The Prime Minister and Baroness Warsi both made carefully nuanced, responsible speeches this week about what we can do concerning terrorism.

Unfortunately the way both speeches were reported was not entirely helpful and could easily give someone who only glimpsed the headlines the impression that they were saying entirely opposed things. They were not, and I agree with what both actually said.

Dan Hannan MEP has an excellent Conservative Home column which addresses the similarities between the radical Muslim loonies who support groups like ISIS and similar loonies of other races and creeds such as the South Carolina gunman:

"British Jihadis and the Charleston murderer have more in common than they might like to admit."

This is what he says about how the nuances disappeared from both DC's and Sayeeda Warsi's speeches in the way they were reported:

"As is so often the case in politics, both made more balanced and measured arguments than the headlines suggested. The Prime Minister, speaking at a security conference in Bratislava, correctly recognised that the lure of revolutionary violence was not new: “We’ve always had angry young men and women buying into supposedly revolutionary causes.”

"He then addressed the problem of those Muslim radicals who, as he put it, “don’t go as far as advocating violence, but who do buy into some of these prejudices giving the extreme Islamist narrative weight and telling fellow Muslims, you are part of this’”.

"Inevitably, the newspapers summarised his intervention as telling Muslims that they ought to be doing more to rein in the jihadis. Which, if you think about it, would be as silly as telling white people that they ought to do more to rein in the next Dylann Roof. "

"In reality, the Prime Minister did no such thing. He is well aware that mosques up and down Britain regularly condemn ISIS. Several British imams have gone so far as to pronounce fatwas against the young people drawn to its black flag. David Cameron was not addressing British Muslims en bloc. He was talking about the hate preachers who, though few, engender much misery."

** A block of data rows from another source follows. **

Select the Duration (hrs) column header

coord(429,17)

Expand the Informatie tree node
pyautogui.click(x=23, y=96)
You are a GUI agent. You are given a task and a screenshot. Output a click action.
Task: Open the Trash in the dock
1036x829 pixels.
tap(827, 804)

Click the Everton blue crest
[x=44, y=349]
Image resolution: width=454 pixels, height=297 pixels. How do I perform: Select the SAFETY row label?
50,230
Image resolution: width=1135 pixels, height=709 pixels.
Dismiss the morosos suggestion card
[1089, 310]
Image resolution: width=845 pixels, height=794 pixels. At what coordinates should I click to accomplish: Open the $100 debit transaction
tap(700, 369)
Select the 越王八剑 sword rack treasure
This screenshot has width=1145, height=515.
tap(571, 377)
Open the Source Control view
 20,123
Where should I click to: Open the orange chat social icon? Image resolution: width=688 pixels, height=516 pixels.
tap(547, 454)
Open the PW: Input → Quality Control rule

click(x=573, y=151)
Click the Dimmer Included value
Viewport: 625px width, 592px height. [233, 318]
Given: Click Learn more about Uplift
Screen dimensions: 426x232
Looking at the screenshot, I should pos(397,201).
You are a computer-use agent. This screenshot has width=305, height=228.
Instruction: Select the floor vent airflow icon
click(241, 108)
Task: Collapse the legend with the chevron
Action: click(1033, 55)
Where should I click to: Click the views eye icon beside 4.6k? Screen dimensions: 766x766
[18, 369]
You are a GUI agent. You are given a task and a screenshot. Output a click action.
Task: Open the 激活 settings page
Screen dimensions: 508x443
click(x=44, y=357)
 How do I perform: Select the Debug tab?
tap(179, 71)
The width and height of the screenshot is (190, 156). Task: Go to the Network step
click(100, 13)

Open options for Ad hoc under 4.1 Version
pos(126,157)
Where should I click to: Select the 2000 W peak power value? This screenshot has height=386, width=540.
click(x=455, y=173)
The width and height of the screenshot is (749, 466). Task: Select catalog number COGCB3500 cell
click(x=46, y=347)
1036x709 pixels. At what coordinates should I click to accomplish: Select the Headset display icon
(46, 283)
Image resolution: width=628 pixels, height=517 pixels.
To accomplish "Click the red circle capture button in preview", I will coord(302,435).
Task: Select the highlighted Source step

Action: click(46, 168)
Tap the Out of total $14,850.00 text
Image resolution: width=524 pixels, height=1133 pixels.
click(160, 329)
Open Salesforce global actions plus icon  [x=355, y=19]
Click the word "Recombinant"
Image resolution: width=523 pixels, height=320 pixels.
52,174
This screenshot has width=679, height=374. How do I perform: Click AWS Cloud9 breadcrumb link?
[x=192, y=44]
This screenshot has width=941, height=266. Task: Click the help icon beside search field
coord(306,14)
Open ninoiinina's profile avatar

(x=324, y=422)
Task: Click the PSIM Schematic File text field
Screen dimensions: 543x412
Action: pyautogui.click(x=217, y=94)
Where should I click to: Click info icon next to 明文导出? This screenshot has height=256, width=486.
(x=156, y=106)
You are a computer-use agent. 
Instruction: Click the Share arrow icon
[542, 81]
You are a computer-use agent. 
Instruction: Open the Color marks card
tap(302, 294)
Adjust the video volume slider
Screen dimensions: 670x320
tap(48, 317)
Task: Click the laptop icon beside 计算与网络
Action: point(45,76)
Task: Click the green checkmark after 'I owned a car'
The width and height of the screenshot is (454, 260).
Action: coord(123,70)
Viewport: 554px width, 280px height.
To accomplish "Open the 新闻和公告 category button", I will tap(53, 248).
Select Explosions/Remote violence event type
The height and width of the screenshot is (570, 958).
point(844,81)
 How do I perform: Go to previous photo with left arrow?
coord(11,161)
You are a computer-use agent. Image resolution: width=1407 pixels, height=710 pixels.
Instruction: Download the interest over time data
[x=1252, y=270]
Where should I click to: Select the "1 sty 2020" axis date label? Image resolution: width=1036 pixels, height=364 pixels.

"Sayeeda Warsi, for her part, acknowledged the truth of much of what the Prime Minister was saying, but fretted that the overall impression – British leader goes overseas to lecture Muslims – might vindicate part of the jihadi narrative, namely the belief that there is a conflict between being a good Muslim and being a valued citizen of a Western democracy."

"You can see her point, too. The radicals who incite the grievances of troubled young people, while themselves remaining comfortable in Western homes, are monsters; but they and their sympathisers are sparse."